Il 17enne di Barra, che ha confessato l’omicidio, stando a quanto reso noto dal suo difensore Luca Raviele “ha riferito di una spallata che avrebbe dato inizio ad una discussione. Discussione che poi è terminata. Lui stava andando via, è salito in auto, e quando è salito in auto è stato, dichiara lui, raggiunto da un gruppo di 4-5 ragazzi, di cui facevano parte anche le due vittime, e in particolare il ragazzo che è stato ferito mortalmente l’avrebbe afferrato per il braccio. Un altro gli avrebbe dato uno schiaffo ed un terzo avrebbe mostrato un coltello”.
“Per cui lui ha reagito estraendo la pistola che aveva nella cintola dei pantaloni e sparando non con la volontà di uccidere. È stato un gesto istintivo per difendersi in quel momento. Stiamo parlando chiaramente di un ragazzo che ha delle patologie serie e documentate” – ha sottolineato l’avvocato.
L’indagato avrebbe anche aggiunto di aver esploso un colpo di pistola alla cieca “solo per difendersi” ma di non essersi accorto di aver ferito a morte il 19enne. Soltanto dopo, prima ai baretti poi a casa di un amico che lo avrebbe protetto, avrebbe appreso dai social della morte del giovane.
Raggiunto dai giornalisti, l’avvocato del 17enne ha ancora una volta ripetuto: “La versione dei fatti fornita dal mio assistito è reale, è vera. Gli è stata lanciata una pietra contro, è stato rincorso, afferrato in auto, picchiato e allora ha reagito“.
Eppure questa presunta aggressione non sembra trovare alcuna conferma come evidenziato dall’avvocato della famiglia Romano, Marco De Scisciolo: “Santo è la vittima di questa vicenda, non ha aggredito nessuno, non ha certo provocato una reazine così abnorme da parte dell’indagato”.
Ma pur ammettendo che vi fosse stata realmente una lite del genere, il folle gesto del 17enne non sarebbe ugualmente giustificabile: come poter paragonare una innocua spallata o un “braccio afferrato” con un proiettile esploso direttamente al petto? Come poter far passare la chiara intenzione di uccidere come un gesto compiuto semplicemente per difesa?

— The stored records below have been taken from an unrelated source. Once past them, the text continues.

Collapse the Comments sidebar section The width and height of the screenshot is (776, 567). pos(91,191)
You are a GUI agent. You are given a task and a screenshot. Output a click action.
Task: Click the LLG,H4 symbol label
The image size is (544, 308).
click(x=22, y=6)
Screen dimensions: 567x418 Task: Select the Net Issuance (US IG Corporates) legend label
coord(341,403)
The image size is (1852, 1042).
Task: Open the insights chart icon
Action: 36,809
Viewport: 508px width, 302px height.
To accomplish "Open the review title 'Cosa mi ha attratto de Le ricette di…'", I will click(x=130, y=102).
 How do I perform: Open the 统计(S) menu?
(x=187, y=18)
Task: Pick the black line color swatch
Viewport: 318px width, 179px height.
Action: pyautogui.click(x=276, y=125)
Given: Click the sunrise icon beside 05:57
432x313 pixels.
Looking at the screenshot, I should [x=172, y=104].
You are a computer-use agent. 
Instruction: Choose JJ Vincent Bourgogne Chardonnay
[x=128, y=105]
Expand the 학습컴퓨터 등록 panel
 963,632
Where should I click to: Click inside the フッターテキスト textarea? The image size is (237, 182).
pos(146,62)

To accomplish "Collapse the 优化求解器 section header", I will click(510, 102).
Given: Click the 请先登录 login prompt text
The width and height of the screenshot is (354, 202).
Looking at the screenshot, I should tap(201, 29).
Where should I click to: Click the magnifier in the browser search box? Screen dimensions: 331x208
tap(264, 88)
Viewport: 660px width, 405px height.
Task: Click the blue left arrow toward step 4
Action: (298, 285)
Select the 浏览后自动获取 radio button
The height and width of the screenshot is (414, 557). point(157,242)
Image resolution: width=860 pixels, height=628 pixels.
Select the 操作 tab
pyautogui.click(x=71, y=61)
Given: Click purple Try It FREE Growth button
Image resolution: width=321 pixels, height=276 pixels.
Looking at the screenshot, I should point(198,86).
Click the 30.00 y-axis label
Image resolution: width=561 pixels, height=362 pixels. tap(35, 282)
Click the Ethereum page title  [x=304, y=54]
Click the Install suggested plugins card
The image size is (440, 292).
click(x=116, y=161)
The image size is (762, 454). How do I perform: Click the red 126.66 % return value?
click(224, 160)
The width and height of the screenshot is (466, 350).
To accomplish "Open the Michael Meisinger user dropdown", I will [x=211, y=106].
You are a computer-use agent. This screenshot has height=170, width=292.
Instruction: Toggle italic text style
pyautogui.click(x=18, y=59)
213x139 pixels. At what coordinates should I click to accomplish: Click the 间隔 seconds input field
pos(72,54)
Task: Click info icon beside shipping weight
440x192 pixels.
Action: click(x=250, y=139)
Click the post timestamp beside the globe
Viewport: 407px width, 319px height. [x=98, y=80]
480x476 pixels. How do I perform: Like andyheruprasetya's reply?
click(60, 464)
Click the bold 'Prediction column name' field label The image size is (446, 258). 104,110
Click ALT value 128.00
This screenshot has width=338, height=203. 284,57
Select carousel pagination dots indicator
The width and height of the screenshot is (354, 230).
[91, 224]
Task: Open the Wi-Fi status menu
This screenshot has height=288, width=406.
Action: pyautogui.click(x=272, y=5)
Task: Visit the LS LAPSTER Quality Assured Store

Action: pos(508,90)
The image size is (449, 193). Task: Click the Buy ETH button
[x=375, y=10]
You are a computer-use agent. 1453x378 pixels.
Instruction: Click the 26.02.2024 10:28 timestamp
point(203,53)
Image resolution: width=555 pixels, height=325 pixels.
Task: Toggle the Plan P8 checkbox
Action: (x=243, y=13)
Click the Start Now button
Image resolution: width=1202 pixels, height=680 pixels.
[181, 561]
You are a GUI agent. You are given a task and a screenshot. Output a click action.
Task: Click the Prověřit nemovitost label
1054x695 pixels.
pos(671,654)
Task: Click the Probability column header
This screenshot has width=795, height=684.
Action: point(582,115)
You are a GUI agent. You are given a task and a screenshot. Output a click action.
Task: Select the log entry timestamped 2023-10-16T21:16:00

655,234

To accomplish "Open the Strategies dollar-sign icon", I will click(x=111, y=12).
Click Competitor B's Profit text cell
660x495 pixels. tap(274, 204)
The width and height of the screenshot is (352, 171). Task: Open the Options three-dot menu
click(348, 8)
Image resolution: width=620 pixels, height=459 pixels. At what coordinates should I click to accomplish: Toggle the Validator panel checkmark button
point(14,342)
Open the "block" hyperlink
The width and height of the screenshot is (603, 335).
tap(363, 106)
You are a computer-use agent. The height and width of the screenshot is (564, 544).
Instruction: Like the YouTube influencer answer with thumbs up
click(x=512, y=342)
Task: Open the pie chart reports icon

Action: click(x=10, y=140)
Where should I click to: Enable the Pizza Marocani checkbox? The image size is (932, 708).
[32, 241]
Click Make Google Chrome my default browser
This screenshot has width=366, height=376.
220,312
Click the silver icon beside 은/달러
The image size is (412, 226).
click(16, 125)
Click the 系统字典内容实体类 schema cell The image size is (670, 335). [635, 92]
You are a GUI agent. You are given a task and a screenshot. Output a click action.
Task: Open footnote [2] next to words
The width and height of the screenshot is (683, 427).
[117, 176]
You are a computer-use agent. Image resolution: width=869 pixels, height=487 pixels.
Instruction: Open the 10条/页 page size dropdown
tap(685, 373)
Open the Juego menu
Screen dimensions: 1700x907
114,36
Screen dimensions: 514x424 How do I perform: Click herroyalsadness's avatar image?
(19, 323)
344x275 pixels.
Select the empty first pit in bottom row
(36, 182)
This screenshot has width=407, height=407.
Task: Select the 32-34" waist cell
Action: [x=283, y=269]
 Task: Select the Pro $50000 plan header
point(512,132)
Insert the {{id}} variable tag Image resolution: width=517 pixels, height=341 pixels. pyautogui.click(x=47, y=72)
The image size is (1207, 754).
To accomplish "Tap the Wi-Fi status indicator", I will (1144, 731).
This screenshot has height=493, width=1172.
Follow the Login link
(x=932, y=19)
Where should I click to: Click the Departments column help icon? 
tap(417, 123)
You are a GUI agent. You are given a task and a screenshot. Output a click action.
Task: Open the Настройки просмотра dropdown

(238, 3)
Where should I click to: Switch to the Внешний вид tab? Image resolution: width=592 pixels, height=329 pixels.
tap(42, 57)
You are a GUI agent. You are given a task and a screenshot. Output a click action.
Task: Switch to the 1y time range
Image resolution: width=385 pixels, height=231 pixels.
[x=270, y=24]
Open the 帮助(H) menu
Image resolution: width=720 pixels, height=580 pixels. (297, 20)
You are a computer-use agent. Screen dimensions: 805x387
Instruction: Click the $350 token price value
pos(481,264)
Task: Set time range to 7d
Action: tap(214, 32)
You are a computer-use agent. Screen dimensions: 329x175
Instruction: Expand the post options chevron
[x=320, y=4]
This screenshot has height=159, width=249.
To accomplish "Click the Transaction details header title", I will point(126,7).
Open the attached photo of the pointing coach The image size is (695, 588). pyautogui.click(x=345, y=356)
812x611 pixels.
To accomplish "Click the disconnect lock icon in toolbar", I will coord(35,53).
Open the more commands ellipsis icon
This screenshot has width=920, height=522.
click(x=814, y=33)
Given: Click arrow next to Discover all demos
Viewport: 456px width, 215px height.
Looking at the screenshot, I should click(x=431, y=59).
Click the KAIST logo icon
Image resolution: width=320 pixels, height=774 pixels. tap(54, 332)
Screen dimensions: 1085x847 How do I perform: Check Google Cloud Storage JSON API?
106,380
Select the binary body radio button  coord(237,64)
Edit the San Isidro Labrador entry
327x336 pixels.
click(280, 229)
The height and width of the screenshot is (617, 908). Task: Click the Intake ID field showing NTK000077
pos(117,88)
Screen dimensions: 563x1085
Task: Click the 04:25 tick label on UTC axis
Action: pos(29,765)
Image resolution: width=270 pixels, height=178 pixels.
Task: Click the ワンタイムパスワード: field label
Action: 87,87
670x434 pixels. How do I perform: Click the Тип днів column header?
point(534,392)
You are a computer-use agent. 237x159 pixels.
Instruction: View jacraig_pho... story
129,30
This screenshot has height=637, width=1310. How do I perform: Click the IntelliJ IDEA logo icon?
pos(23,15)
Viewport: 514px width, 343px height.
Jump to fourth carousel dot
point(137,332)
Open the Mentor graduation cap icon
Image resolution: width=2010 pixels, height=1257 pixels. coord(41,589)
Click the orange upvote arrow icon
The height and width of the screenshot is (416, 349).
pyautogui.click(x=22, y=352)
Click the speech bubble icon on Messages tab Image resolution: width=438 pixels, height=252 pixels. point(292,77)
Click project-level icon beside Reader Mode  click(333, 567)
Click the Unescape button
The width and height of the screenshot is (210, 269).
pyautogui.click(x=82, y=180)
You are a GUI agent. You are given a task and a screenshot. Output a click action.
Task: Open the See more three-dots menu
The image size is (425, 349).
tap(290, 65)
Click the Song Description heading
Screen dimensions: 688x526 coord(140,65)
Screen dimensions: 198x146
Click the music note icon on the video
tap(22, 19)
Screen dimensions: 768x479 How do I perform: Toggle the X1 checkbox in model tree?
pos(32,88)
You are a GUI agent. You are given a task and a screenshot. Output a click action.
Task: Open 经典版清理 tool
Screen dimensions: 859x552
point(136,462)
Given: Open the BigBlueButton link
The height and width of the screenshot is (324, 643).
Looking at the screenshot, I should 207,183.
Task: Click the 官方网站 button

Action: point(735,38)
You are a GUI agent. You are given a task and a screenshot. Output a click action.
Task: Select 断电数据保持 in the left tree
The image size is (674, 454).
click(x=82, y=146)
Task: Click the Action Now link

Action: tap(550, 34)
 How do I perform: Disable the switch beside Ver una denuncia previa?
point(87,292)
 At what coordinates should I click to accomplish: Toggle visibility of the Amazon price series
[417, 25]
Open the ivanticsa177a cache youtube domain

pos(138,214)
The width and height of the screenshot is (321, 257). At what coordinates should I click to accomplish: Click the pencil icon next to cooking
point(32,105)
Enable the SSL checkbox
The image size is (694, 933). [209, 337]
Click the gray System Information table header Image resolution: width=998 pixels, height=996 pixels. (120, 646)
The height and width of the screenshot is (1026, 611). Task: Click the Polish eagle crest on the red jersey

Vero è che, probabilmente, anche il 17enne, affetto da problematiche accertate, ha bisogno di aiuto e supporto ma di certo la giustizia dovrà fare il suo corso. Ed è il grido di dolore di una madre che, oltre a dover piangere un figlio, rischia anche di doversi battere per ottenere il provvedimento che la morte ingiusta di un giovane di soli 19 anni merita.